Collected data:
┏━━
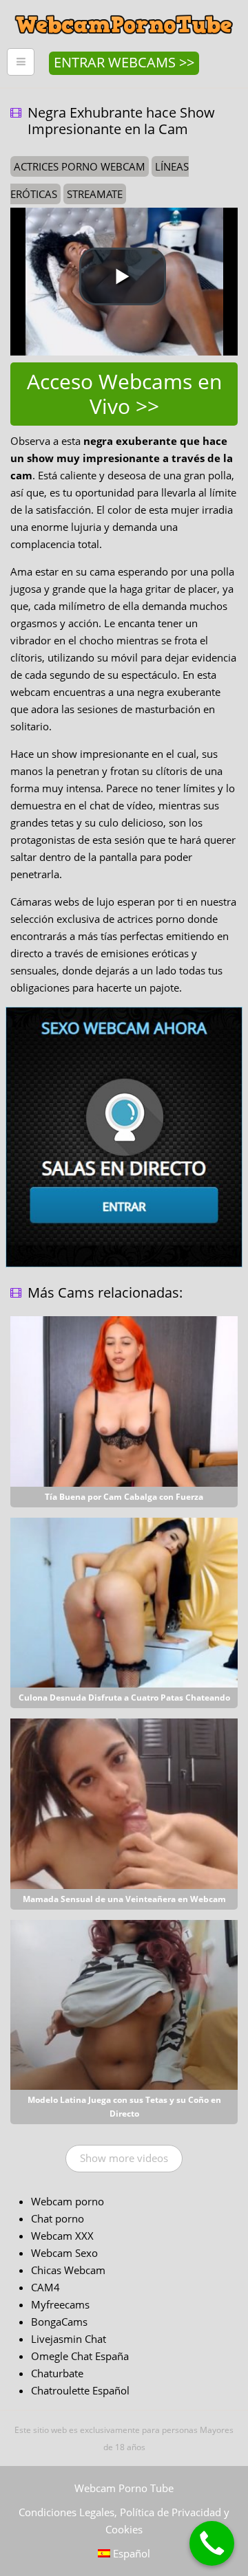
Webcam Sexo (64, 2253)
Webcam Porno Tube (124, 2488)
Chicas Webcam (68, 2270)
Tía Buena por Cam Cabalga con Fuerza (124, 1497)
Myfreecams (60, 2304)
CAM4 (45, 2287)
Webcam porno (67, 2201)
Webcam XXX (62, 2235)
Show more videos (124, 2158)
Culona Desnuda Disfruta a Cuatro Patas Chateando (124, 1697)
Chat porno (57, 2218)
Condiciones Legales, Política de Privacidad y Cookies (124, 2520)
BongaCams (59, 2321)
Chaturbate (57, 2373)
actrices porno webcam (79, 166)
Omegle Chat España (80, 2356)
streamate (95, 194)
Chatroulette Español (80, 2390)
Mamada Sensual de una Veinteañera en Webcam (124, 1899)
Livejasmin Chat (68, 2339)
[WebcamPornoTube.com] (124, 10)
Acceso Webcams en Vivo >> (124, 393)
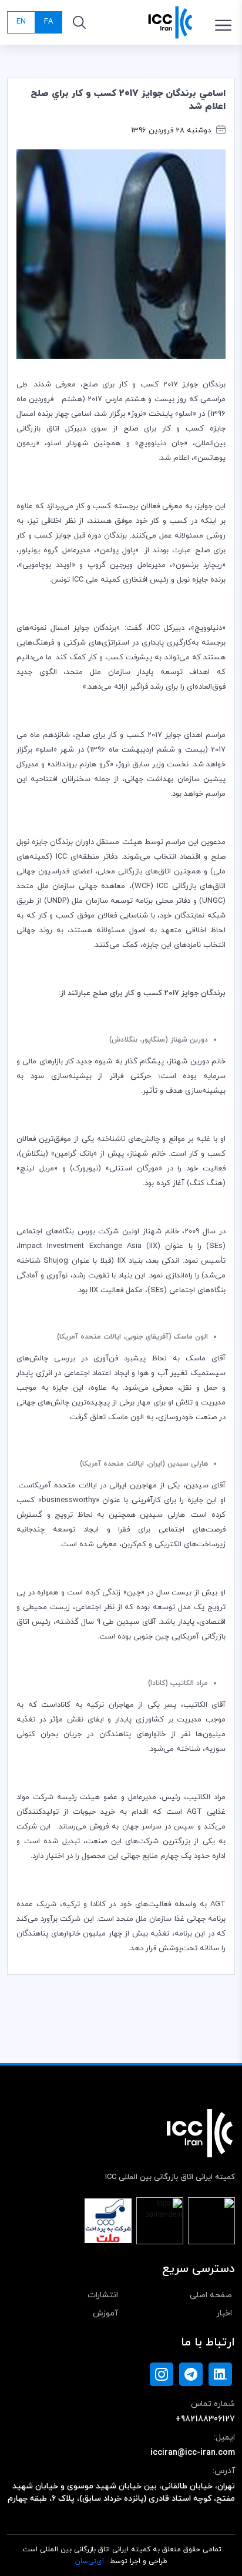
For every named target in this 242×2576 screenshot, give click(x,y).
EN (21, 21)
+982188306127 (205, 2419)
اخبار (224, 2313)
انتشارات (103, 2295)
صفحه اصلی (211, 2295)
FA (48, 21)
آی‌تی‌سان (90, 2561)
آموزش (105, 2313)
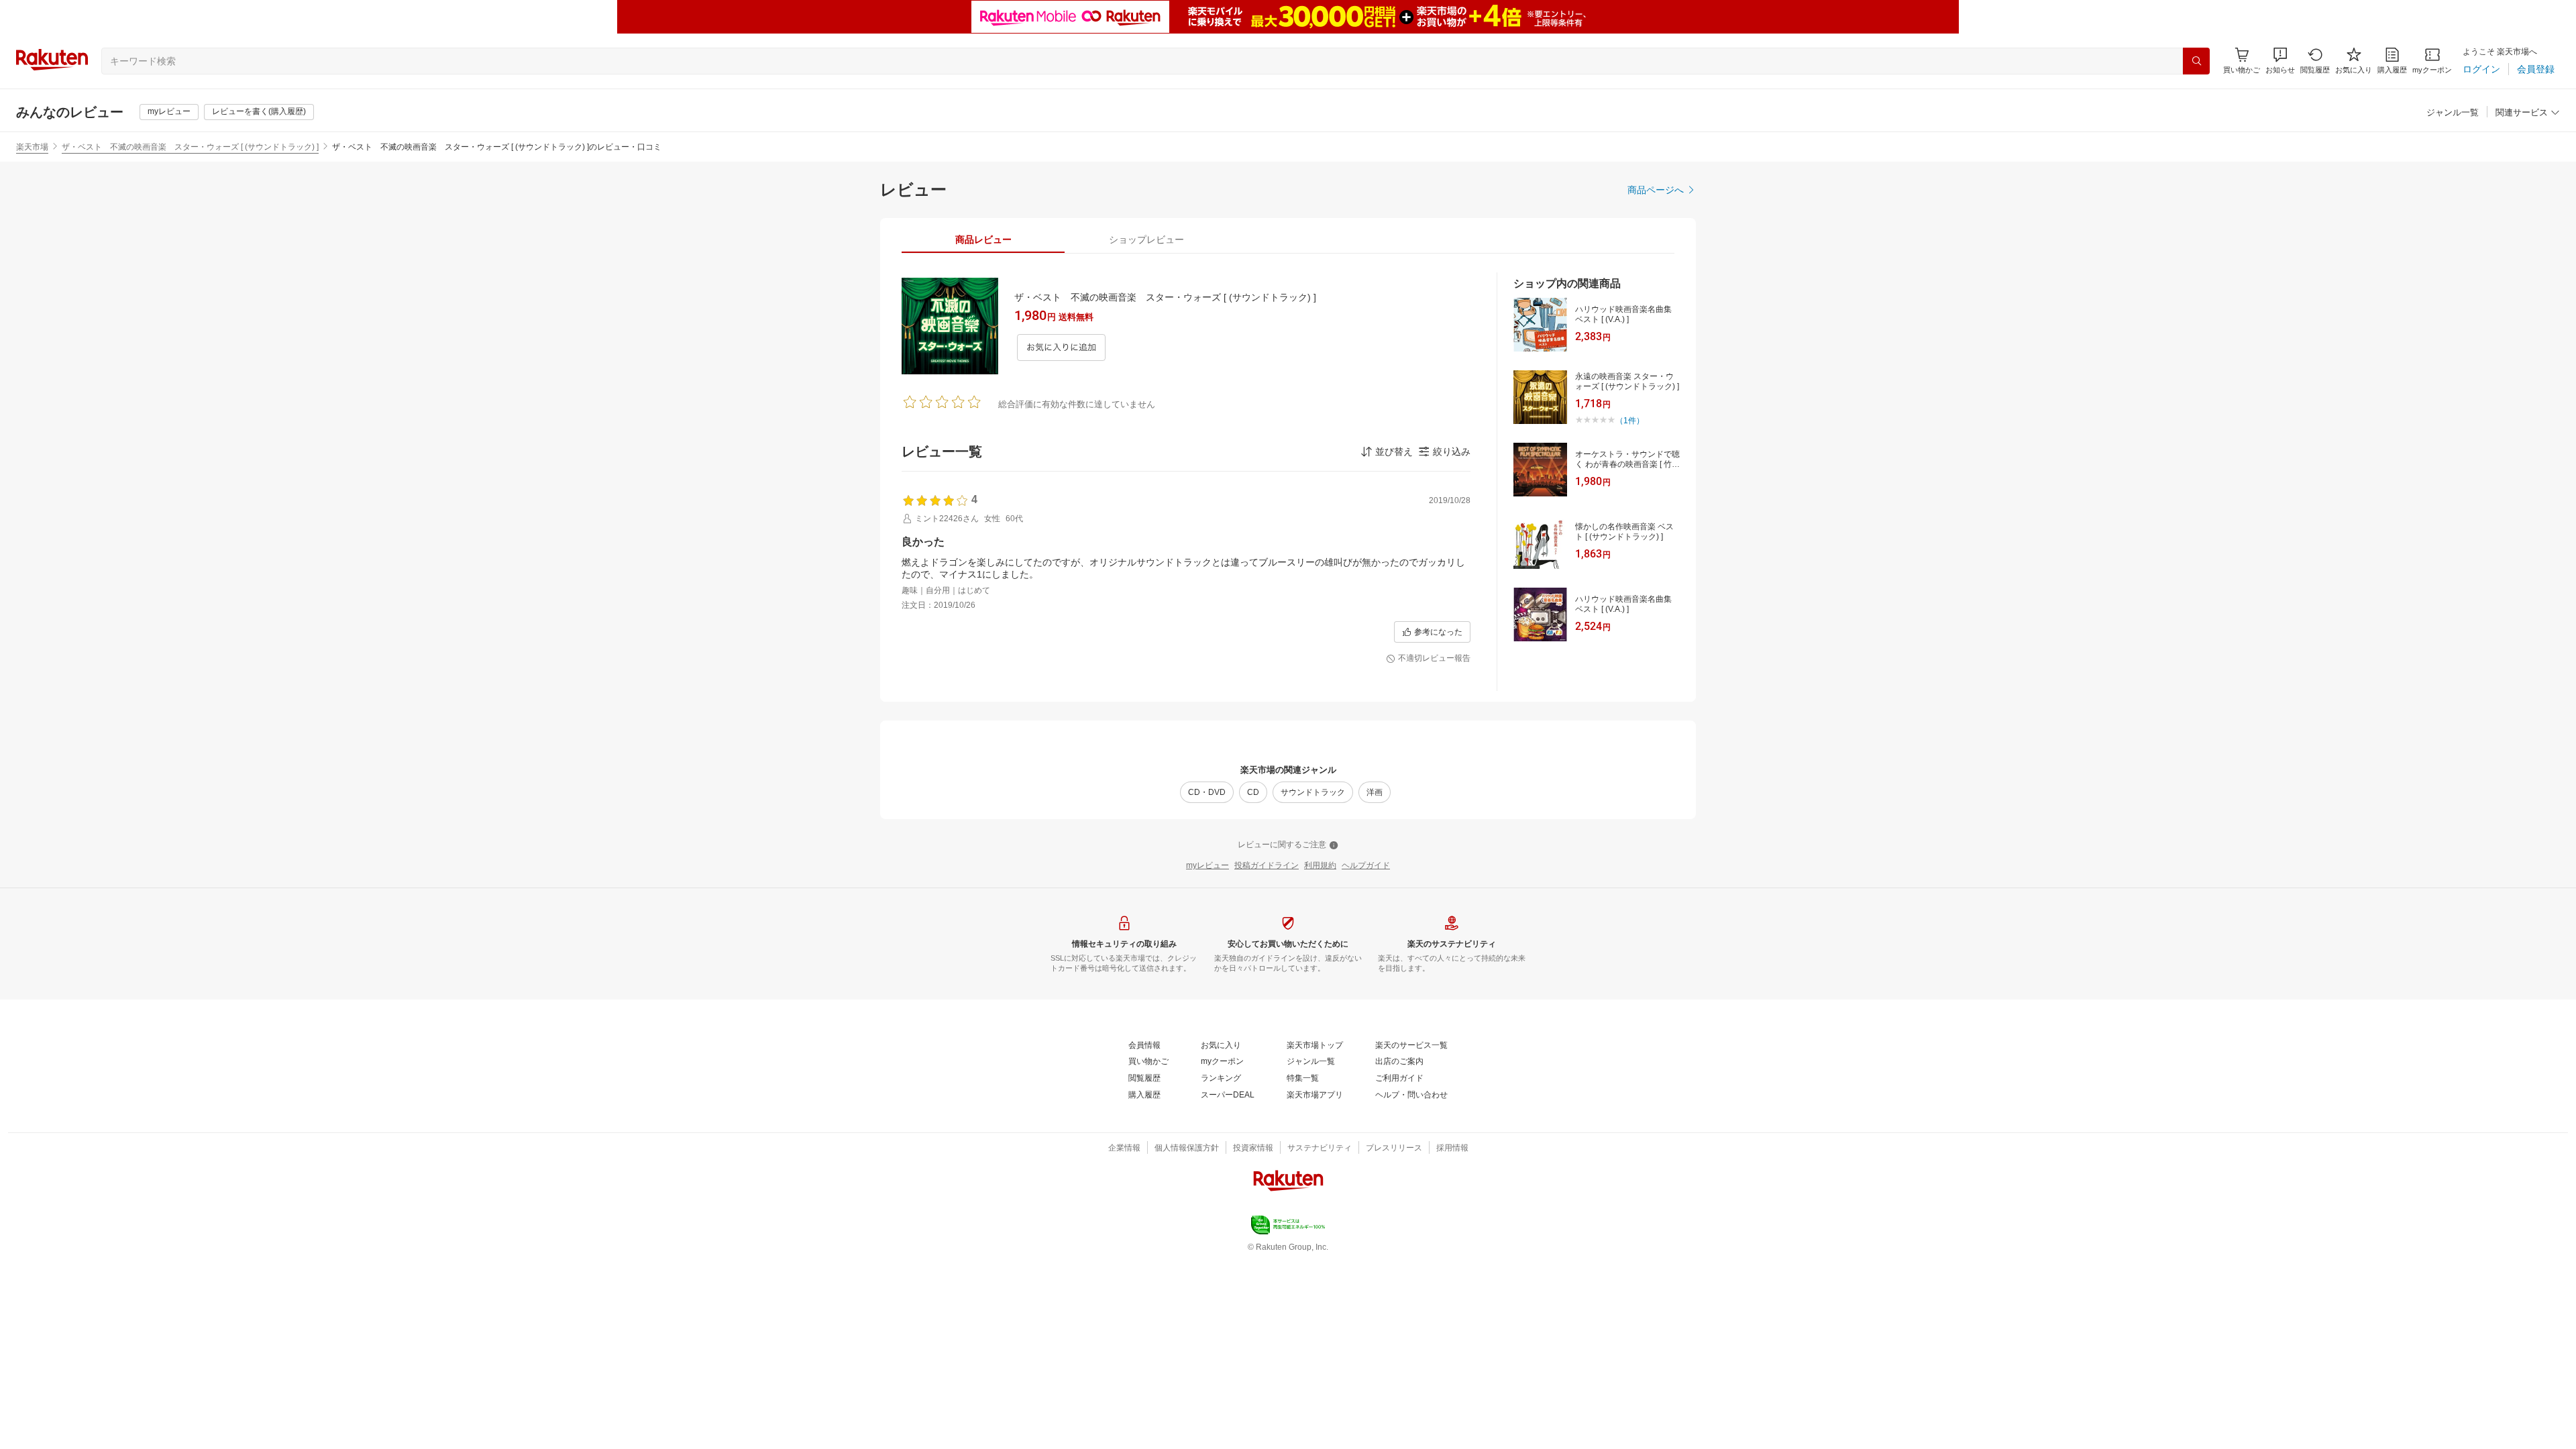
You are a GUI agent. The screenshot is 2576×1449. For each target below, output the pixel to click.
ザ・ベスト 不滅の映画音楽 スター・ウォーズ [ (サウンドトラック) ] (190, 147)
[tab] (983, 239)
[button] (2280, 60)
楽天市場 (32, 147)
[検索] (2196, 61)
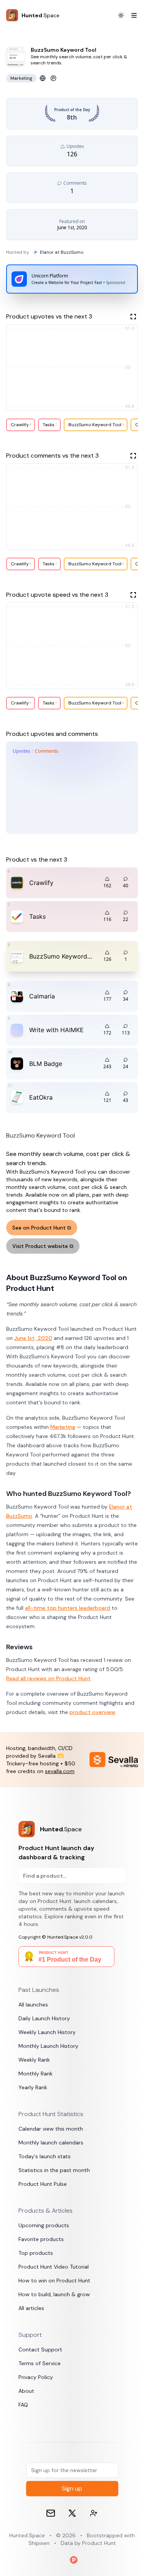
┗━━
• EXERCISE OBJECTIVE:
Your answer must consist of the entries, unchanged, with no pictures in it.

• THE COMPLETED TASK:
Webcam Sexo (64, 2253)
Webcam Porno Tube (124, 2488)
Chicas Webcam (68, 2270)
Tía Buena por Cam Cabalga con Fuerza (124, 1497)
Myfreecams (60, 2304)
CAM4 (45, 2287)
Webcam porno (67, 2201)
Webcam XXX (62, 2235)
Show more videos (124, 2158)
Culona Desnuda Disfruta a Cuatro Patas Chateando (124, 1697)
Chat porno (57, 2218)
Condiciones Legales, Política de Privacidad y Cookies (124, 2520)
BongaCams (59, 2321)
Chaturbate (57, 2373)
actrices porno webcam (79, 166)
Omegle Chat España (80, 2356)
streamate (95, 194)
Chatroulette Español (80, 2390)
Mamada Sensual de una Veinteañera en Webcam (124, 1899)
Livejasmin Chat (68, 2339)
[WebcamPornoTube.com] (124, 10)
Acceso Webcams en Vivo >> (124, 393)
For every named target in this 242×2576 screenshot, give click(x,y).
EN (21, 21)
+982188306127 (205, 2419)
اخبار (224, 2313)
انتشارات (103, 2295)
صفحه اصلی (211, 2295)
FA (48, 21)
آی‌تی‌سان (90, 2561)
آموزش (105, 2313)
You are a GUI agent. The screenshot is 2576×1449. For each target below, output the pixel to click.
ザ・ベスト 不滅の映画音楽 スター・ウォーズ [ (サウンドトラック) ] (190, 147)
[tab] (983, 239)
[button] (2280, 60)
楽天市場 (32, 147)
[検索] (2196, 61)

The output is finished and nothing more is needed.